Reinforcement and Punishment

I would like to start this post by defining some terms that important to the content of the post. The first is operant conditioning. Operant conditioning forms associations between behaviors and resulting events. So when an animal does some action or behavior that operates on the environment, there is some consequence. Now there are two ways to “train” an animal to do certain things, which is called shaping. One of them is through reinforcement and punishment. Reinforcement is an event that strengthens any behavior that precedes it. Punishment is just the opposite. It is an adverse event that can help decrease certain behaviors. These are often used to train animals to do certain tricks or to prevent them from doing something, such as sitting on the couch.

When I was very young, perhaps five or six years of age, we owned a dog, specifically a Dalmatian. We got this dog just after birth, and it was, as you can imagine, quite small. I was also quite short at the time. After a few months, the dog was getting quite large, growing much faster than I was at the time. It was so big in comparison to me, after a period of time, that when I would try to pet it or interact with it, the dog would basically “run me over” or knock me down. This obviously caused me pain, and I would start to cry. My parents were a bit concerned over the matter, and used punishment, as described above, to attempt to train the dog not to do this, a be a bit more gentle when interaction was taking place. Whenever the dog pushed me over, they hit it on the head. The dog did not like this. After a while, as you can image, the dog learned not to knock me over, although it took a lot longer than one might expect. Afterwards, the dog and I got along just fine.

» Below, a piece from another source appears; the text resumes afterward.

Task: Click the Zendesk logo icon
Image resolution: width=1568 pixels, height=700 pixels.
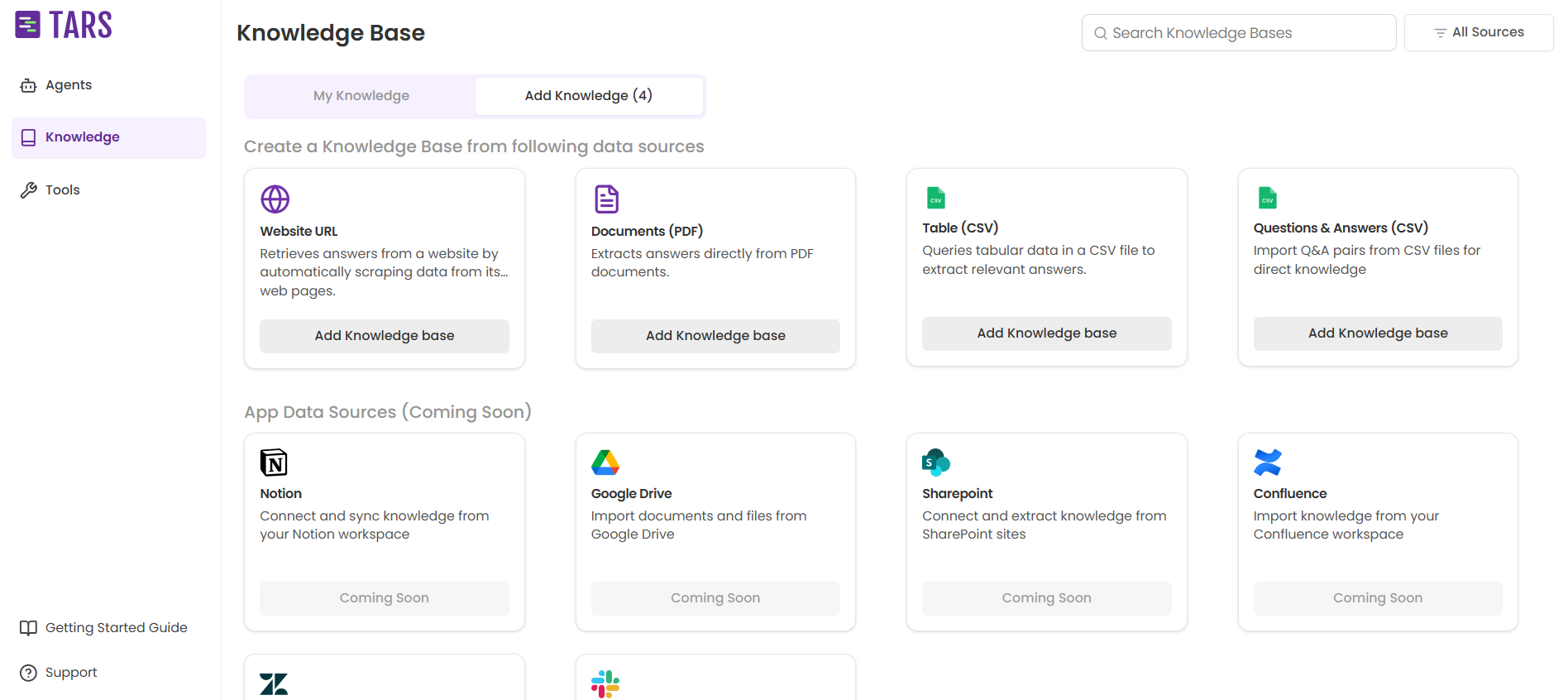Action: (x=274, y=684)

2 thoughts on “Reinforcement and Punishment

  1. mpk5197

    I also went through a similar scenario with a pet. My dog, as a puppy, go to the bathroom in the house. We would spray her with a water bottle. After awhile the dog associated going to the bathroom in the house with getting sprayed by the water bottle. She then began barking at the door to make sure she was let outside to go to the bathroom as that did not lead to getting sprayed. Unfortunately there are certain situations such as when we leave the house for a long period of time that she has no choice but to go to the bathroom inside. Obviously we are understanding about the situation but when we get back and discover the mess, my dog has a look of fear in her eyes as she is preparing herself to get sprayed. We would not spray her when we understood that she had to go inside. This is a sure sign of my dog’s association between going to the bathroom in the house and a punishment of getting sprayed.

  2. Peter DeMartino

    My grandma went through the same thing when she got her new dog. A long time ago, she had a German shorthaired pointer, and she missed her dog when he passed away. She got a new German shorthaired pointer, but this dog was much more energetic than the last one. This dog wanted to play, and he would jump on everyone, which knocked over my little cousin a couple times. Every time the dog would jump on someone, my grandma would spray the dog with water, and the dog eventually learned to stop jumping on people.